The February verdict, after two years of work, also meant a lot to Krupinski and co-counsel Victoria Elsmore, attorneys at Collins, Buckley, Sauntry & Haugh.
“That was a very proud moment and a very special moment and I’m not sure that will ever be recreated in my career,” Krupinski said.
Paternity is the only issue in family law where jury trials are an option, and county attorneys, rather than private ones, usually handle them, Krupinski said.
Krupinski, co-chair of the Education and Professional Development Committee for the Association of Family and Conciliation Courts’ Minnesota Chapter, appreciates the blend of law and psychology in her family law practice.
How and when did you know you wanted to study law and pursue it as a career?
I grew up in small towns in Wisconsin. My uncle was a Chicago lawyer who always had good stories. … I’d visit for a week in the summer and he’d usually say, you want to see what happened to this poor guy? He practiced plaintiff-side railroad litigation, so he always had gruesome photos and — to me —fascinating stories about people’s lives.

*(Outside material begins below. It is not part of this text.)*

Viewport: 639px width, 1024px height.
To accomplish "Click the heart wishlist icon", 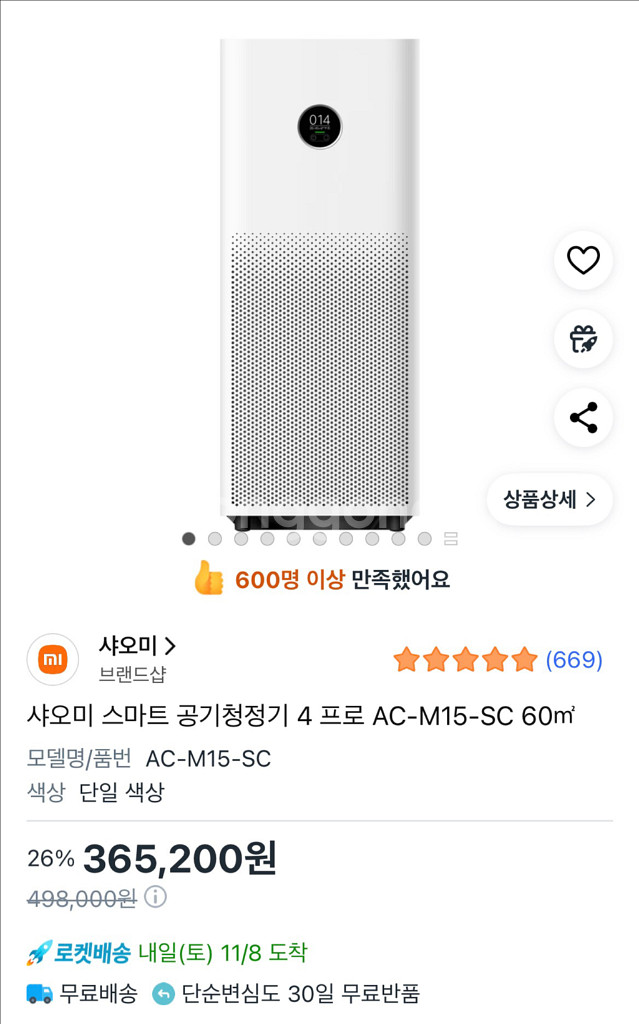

What’s the best piece of advice that you ever received?
Read everything before you sign it, read everything before you let your client sign it, and don’t feel shy about asking questions.
What do you enjoy doing in your spare time?
What I have liked about recently working from home is the ability to walk right outside to tend to my garden between calls. I have a little vegetable garden and love planting tomatoes every year. Lately, I love being able to be home to notice the small changes in my garden.